▶ **Goal**: Please change "dropdown" to "menu" in everything from the line containing "You are a GUI" down to the line containing "Screen dimensions: 611x1209", leaving all else unchanged, and give back only those lines without the pictures.

▶ **Dataset excerpts**:

- - - - -

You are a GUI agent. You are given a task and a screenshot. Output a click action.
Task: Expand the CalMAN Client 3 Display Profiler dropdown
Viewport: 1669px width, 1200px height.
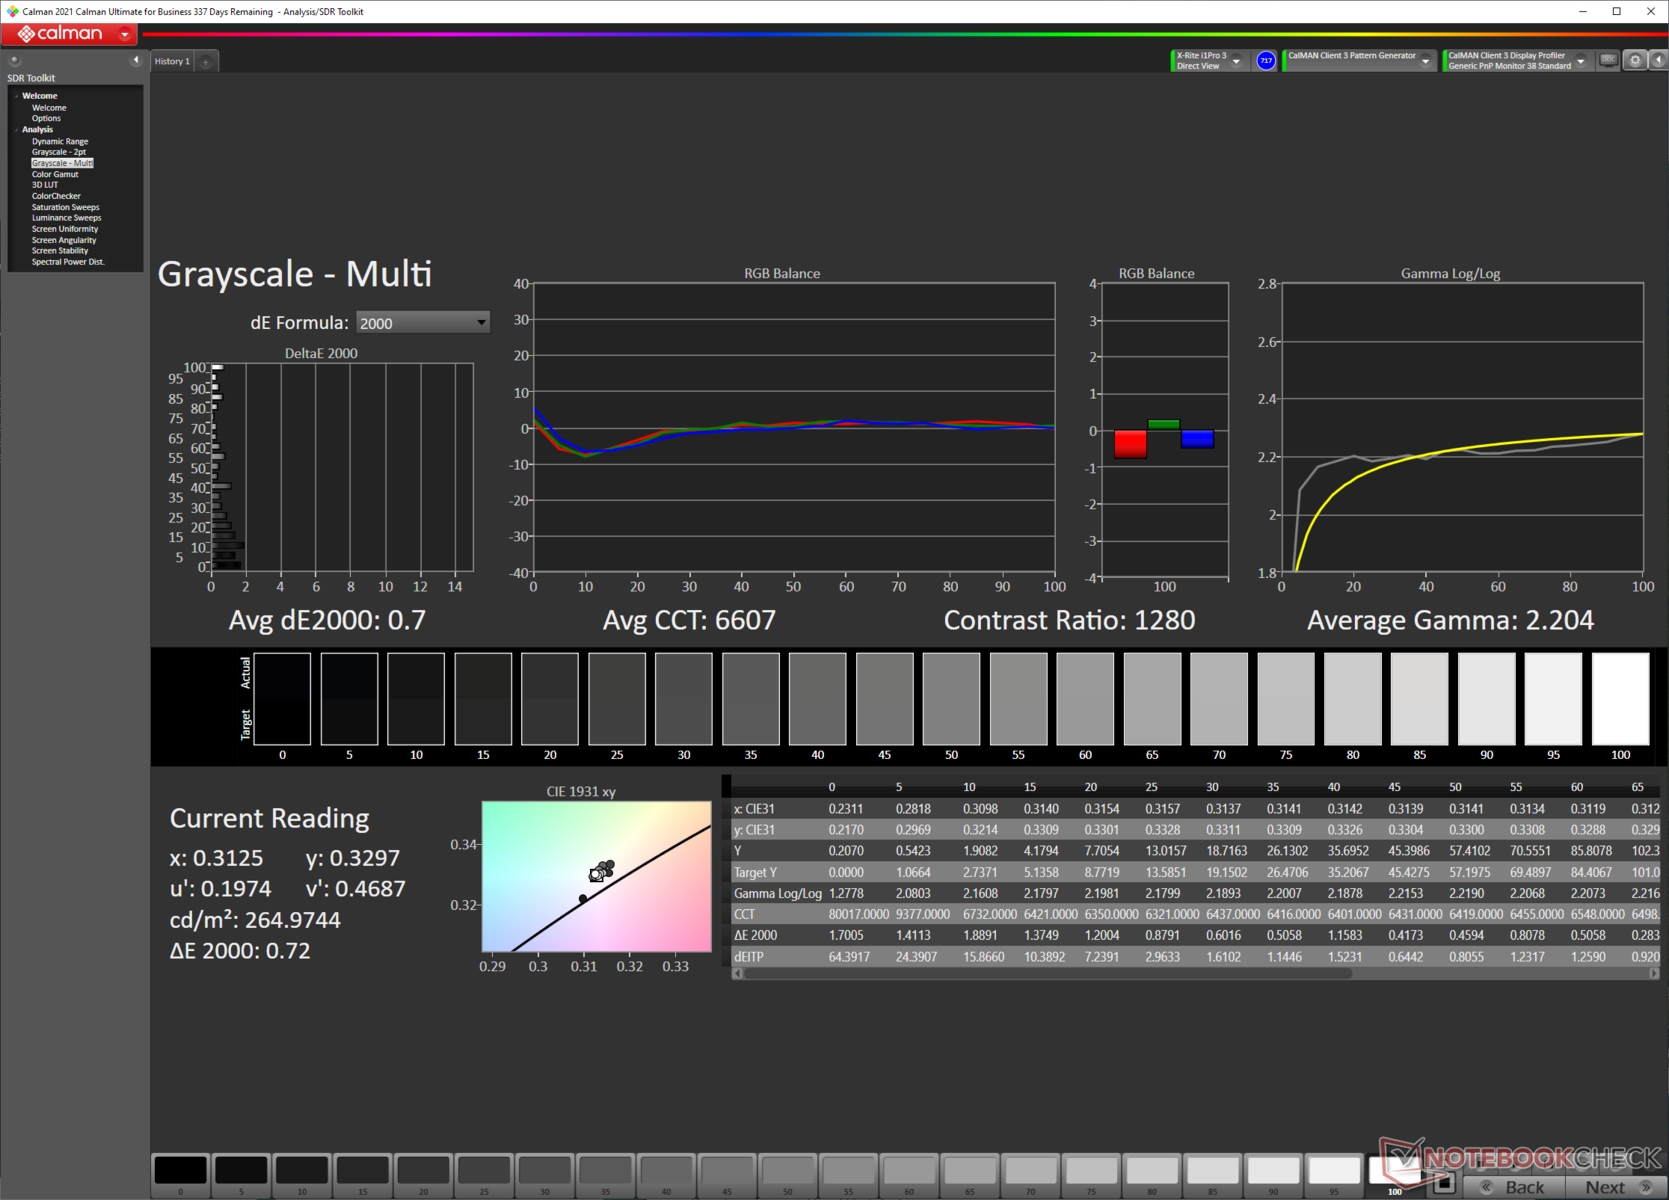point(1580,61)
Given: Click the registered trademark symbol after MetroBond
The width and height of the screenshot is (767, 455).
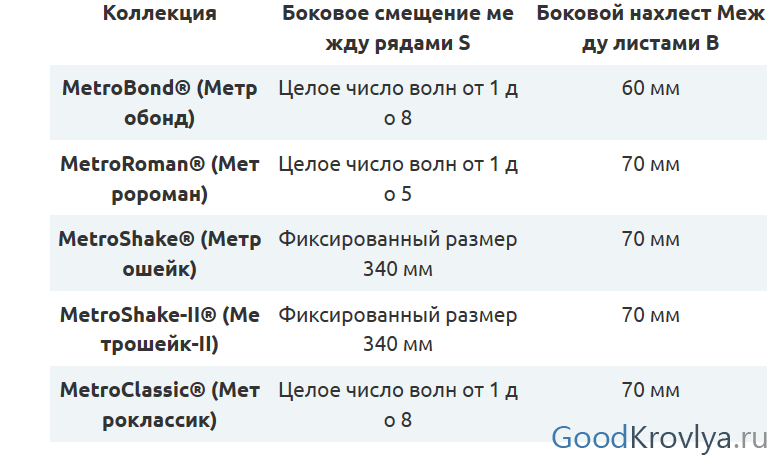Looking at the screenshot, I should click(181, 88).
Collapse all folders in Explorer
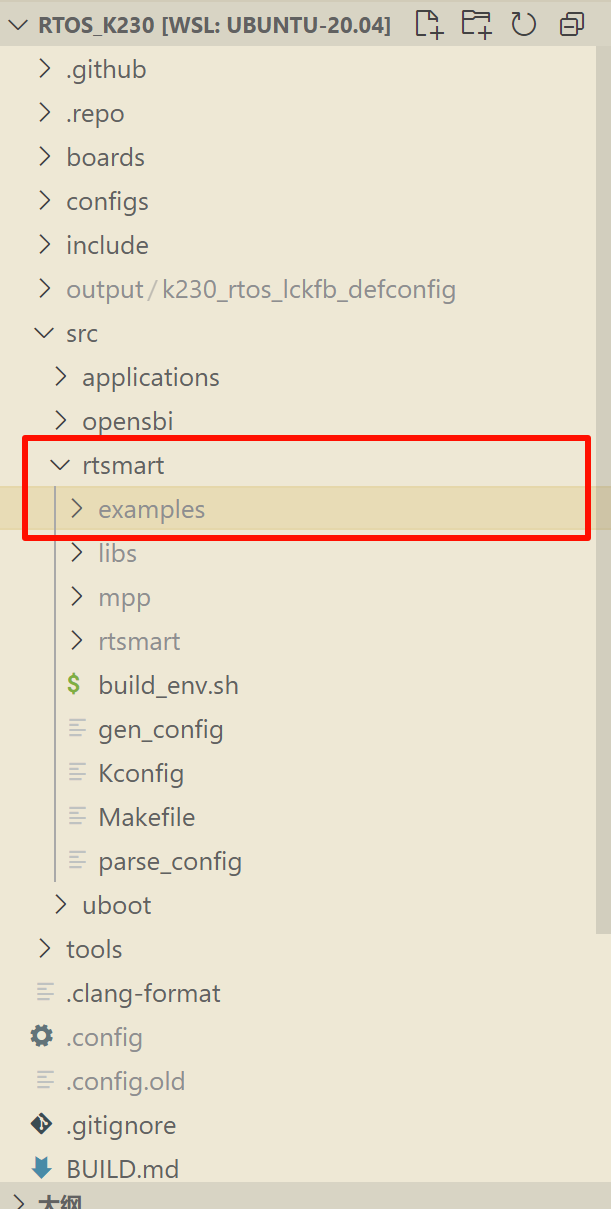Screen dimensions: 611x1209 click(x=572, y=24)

- - - - -

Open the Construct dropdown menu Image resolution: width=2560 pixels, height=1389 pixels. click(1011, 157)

- - - - -

▶ **Task answer**:
You are a GUI agent. You are given a task and a screenshot. Output a click action.
Task: Expand the CalMAN Client 3 Display Profiler menu
Viewport: 1669px width, 1200px height.
point(1580,61)
Given: Click the registered trademark symbol after MetroBond
The width and height of the screenshot is (767, 455).
Looking at the screenshot, I should click(181, 88).
Collapse all folders in Explorer
Screen dimensions: 611x1209 click(x=572, y=24)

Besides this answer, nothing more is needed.